First thing’s first: we need to talk about the finish. With a silver-sparkle paint job capped off with a matching grey paisley pickguard, you’re either going to love it or hate it. Capping it off, it’s also been ‘roadworn’ by Fender for added effect. Straight up, there’s a lot going on with the way this guitar looks. Personally? I was caught off guard by it at first, as were a few other Mixdown staff. But then I remembered: music is supposed to be fun. There’s no need to be entirely serious all the time. Why not shred on a sparkly silver guitar? It’s liberating.
Once you can get passed the fact that you’re essentially playing a six-stringed disco ball, you’ll notice how light this guitar is. Thanks to a combination spruce and Paulownia body, the instrument is a breeze to play for longer sessions. Don’t be fooled though — this Telecaster is surprisingly resonant, complimented further by the vintage-inspired brass saddles at the bridge.
The feel of the neck facilitates movement thanks to a modern 9.5″ fretboard radius and V-shaped profile. It makes pulling off pedal steel-inspired licks that much more effortless (a must for any self-respecting Telecaster player) and bends incredibly easy. Once you’ve experienced playing this guitar, you’ll realise that whatever colour it happens to come in doesn’t matter. It’s a joy to play, and really lends itself to high-octane country styles.

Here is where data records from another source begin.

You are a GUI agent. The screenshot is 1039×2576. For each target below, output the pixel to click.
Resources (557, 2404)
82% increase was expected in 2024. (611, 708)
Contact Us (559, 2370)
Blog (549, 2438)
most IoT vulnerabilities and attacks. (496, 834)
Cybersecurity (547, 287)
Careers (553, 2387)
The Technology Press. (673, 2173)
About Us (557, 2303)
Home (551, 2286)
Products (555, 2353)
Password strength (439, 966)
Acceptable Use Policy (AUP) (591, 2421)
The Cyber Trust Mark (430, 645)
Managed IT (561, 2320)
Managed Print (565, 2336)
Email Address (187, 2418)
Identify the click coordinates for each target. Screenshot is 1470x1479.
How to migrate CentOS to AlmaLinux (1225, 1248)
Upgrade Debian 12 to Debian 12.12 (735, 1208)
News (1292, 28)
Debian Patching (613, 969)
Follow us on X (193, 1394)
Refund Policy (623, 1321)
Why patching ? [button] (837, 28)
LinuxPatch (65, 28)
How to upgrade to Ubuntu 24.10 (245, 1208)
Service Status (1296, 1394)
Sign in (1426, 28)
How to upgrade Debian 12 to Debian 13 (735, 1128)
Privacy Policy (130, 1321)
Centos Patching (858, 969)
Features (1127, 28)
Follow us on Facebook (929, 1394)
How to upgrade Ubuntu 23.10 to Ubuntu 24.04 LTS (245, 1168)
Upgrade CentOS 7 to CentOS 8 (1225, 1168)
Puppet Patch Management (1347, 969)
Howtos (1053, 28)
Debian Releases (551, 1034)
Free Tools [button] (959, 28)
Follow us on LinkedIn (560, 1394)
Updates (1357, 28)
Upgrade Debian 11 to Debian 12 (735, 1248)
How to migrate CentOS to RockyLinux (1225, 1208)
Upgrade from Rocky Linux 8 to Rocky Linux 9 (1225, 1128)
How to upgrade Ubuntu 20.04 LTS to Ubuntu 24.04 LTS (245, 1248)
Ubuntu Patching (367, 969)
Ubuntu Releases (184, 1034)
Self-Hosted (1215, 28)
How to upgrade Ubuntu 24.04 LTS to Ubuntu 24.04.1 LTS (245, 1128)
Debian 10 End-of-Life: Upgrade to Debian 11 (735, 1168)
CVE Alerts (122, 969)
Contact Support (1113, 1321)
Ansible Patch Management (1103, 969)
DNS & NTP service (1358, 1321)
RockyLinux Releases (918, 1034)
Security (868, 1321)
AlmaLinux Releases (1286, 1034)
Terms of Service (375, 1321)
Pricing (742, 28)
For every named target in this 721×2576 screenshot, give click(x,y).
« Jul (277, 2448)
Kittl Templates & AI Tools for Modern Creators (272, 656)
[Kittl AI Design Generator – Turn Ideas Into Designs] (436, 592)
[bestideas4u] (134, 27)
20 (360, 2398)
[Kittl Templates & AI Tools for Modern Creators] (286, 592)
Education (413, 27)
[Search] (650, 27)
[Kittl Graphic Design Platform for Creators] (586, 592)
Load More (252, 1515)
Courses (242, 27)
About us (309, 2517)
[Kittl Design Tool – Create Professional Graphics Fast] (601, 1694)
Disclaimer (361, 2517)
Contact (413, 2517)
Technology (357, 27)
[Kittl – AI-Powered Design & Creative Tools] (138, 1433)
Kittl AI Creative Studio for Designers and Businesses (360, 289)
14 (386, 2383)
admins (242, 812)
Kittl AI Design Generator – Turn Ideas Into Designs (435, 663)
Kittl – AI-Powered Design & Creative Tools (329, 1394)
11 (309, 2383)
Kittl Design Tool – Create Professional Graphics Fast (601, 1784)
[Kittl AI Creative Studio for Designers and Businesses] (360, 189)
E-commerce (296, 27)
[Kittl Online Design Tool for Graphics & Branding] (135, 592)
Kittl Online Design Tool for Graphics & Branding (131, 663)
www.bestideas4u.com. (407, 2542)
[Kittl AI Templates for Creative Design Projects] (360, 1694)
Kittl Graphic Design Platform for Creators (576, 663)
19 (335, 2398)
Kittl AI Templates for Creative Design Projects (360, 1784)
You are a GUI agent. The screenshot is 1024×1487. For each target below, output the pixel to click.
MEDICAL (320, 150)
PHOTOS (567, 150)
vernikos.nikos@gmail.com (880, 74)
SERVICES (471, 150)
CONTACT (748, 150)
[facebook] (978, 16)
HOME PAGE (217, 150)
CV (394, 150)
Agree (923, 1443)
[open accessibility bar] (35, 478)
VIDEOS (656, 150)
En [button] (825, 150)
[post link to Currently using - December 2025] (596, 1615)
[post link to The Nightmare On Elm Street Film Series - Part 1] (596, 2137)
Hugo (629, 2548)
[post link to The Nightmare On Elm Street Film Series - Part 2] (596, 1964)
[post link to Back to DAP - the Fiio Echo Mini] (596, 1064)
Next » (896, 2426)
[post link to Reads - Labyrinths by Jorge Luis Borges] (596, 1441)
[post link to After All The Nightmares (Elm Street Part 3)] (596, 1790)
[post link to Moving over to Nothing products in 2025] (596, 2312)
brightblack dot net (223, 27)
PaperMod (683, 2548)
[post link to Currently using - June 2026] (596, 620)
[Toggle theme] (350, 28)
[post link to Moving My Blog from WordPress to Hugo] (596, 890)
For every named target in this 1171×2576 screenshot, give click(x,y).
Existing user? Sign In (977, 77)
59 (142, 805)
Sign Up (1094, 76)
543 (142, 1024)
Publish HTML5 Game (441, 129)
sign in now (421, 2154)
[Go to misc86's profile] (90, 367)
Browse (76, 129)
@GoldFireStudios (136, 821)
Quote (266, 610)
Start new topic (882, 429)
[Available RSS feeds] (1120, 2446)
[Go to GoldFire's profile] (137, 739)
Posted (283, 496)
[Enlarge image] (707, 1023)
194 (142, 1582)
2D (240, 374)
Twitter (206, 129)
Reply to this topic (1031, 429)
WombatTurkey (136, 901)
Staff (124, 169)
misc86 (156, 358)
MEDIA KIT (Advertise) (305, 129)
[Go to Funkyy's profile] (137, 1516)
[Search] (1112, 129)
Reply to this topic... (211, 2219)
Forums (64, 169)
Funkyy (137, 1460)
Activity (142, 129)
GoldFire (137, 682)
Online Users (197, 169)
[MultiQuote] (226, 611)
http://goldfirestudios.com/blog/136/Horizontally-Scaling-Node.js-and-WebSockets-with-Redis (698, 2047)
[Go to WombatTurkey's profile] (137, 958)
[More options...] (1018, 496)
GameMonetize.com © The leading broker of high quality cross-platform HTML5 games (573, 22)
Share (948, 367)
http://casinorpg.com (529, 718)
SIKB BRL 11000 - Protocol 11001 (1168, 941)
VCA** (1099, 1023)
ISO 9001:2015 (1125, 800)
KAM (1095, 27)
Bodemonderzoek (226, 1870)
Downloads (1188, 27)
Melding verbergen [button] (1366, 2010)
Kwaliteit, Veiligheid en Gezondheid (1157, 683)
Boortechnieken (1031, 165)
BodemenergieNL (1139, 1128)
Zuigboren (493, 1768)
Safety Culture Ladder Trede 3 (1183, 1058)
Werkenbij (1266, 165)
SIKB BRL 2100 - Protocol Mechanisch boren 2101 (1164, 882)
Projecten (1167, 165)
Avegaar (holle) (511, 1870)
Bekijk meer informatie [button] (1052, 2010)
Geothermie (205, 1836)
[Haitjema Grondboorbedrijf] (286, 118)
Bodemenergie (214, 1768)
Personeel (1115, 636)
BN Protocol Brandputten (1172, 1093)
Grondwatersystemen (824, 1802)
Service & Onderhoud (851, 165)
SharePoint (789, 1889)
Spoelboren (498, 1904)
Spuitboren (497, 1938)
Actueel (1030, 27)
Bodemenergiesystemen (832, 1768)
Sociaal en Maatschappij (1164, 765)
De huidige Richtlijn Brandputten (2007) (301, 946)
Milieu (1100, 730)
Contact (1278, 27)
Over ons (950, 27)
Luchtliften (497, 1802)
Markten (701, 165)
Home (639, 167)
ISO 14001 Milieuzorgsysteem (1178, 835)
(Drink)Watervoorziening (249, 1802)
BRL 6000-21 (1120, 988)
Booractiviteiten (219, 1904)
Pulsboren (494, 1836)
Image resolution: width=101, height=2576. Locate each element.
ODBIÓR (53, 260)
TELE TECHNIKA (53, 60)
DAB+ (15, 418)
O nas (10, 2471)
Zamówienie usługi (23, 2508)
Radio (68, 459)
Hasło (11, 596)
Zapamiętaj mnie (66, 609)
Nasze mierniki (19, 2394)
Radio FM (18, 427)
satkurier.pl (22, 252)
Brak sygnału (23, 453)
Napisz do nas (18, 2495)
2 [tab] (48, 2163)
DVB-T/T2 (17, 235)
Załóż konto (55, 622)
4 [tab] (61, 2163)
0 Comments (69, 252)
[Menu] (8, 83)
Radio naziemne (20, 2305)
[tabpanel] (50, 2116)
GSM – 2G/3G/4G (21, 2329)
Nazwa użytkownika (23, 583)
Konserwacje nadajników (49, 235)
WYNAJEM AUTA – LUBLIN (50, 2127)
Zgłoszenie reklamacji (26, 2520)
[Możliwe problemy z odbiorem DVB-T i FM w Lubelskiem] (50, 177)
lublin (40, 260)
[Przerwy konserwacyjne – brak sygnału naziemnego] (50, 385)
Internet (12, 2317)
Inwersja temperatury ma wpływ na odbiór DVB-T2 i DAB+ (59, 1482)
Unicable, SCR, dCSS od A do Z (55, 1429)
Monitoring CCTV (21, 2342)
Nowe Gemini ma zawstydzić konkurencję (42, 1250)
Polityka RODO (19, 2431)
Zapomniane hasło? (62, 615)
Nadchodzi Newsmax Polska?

The pickups feature a Fender ‘Twisted Tele’ in the neck, and a slightly hotter vintage-style option in the bridge that’s wound to Paisley’s own specifications. The neck position is springy and responsive, almost crossing into Stratocaster-esque tones at times. Many players forgo a Telecaster’s neck pickup entirely, but this is an entirely usable sound that showcases Fender’s knowledge of what players are after in 2017. The middle position is sweet as sugar — perfect for fingerpicking or that honky Tele funk sound. Over to the bridge position — AKA the most iconic sound that Leo Fender ever created — and you’ll find a fantastic tone that sums up why Telecasters are still so popular today. It retains all of the bite and twang you could ever need, without ever crossing into icepick territory. Well balanced and rounded, it’s a top-notch sound that proves this guitar is more than worthy for professional musicians.
To be entirely frank, I didn’t think I would like this guitar. But after spending a solid amount of time with it, I’m converted. It’s ostentatious and brash, but plays as well — if not better — than a lot of Fenders out there. There’s a lesson here. Never judge a book by its cover. Or better yet, a guitar by its finish.